Further confusion stems from the fact that RHIC has changed the scientists' understanding of the QGP itself. For example, most theorists believed that a QGP would behave like a gas, but RHIC's data suggest that it flows more like a liquid. “It's not what people had predicted,” says Nick Samios, a former director of Brookhaven.

The complexity of the experiments lies at the heart of the debate between the two communities. Unlike colliders that smash together individual protons and antiprotons, the gold collisions in RHIC bring some 400 neutrons and protons together at once. Trying to capture what happens as these all fleetingly turn into mush is a challenge both for the detectors and for the subsequent painstaking analysis. Each collision yields billions of data points, which are used to extrapolate a set of properties that only partially resemble a QGP — and whose behaviour is far harder to predict than that of a single particle. Zajc sums up the situation succinctly: “There's no smoking gun.”

Such complexities are not confined to RHIC's experiments. In 2000, researchers at the Super Proton Synchrotron at CERN, the European Laboratory for Particle Physics near Geneva in Switzerland, announced that they had tantalizing hints of a QGP. They stopped short of claiming a QGP discovery, choosing instead the term ‘quark–gluon matter’. But journalists were less discriminating, and many used the two terms interchangeably. “Many people here felt that they stole the thunder from RHIC,” says Baker. RHIC researchers lashed out at CERN, calling the claims unfounded. So, Baker says, the RHIC team feels even more pressure to make careful and conclusive measurements.

Split decision

Another reason why the experimentalists are reluctant to rush into claiming a discovery may be that they won't face any competition until the next accelerator at CERN comes online in 2007, says Samios. Until then there is no pressure to make a big announcement. “It's more psychology than physics,” he says.

By contrast, the theorists who have devoted decades to calculating features of the QGP are impatient to declare victory. “To me it's as if Columbus hit land and came back unexcited about it,” says Gyulassy. Heinz adds that it is now important to move away from discovery measurements and to begin characterizing the plasma's behaviour. “We need to start exploring the details of this new kind of matter,” says Heinz.

What the public would make of another discovery announcement is unclear. Attendees at the annual Quark Matter conference held in Oakland, California, in January were confronted with two seemingly contradictory positions.
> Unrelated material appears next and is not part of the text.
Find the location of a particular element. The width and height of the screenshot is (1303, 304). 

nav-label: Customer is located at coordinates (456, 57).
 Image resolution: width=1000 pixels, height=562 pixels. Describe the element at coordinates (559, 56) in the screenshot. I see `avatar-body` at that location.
Experimentalists offered reams of collision data without dubbing the phenomenon a QGP, whereas some theorists, including Gyulassy, announced the discovery of a QGP in their talks. When The New York Times ran a story titled “Tests suggest scientists have found Big Bang goo”, officials at the Department of Energy, which oversees RHIC, reportedly hit the roof because they had not been consulted before such a major announcement.

Behind the scenes the two camps are still talking, and at a quieter lab meeting in June took the first steps towards a reconciliation. Wang believes that the meeting helped experimentalists focus more on the ‘big picture’, which may speed a conclusion to the debate.

For now, it seems that both sides are trapped in a stalemate. Zajc hesitates to give a precise date for when, or even if, a QGP discovery will be announced at RHIC. “We're still collecting evidence, and I think we're making good progress,” he says. But the theorists say that the days of QGP are already here. “The evidence is overwhelmingly clear,” Gyulassy says. “It's time we gave it a name.”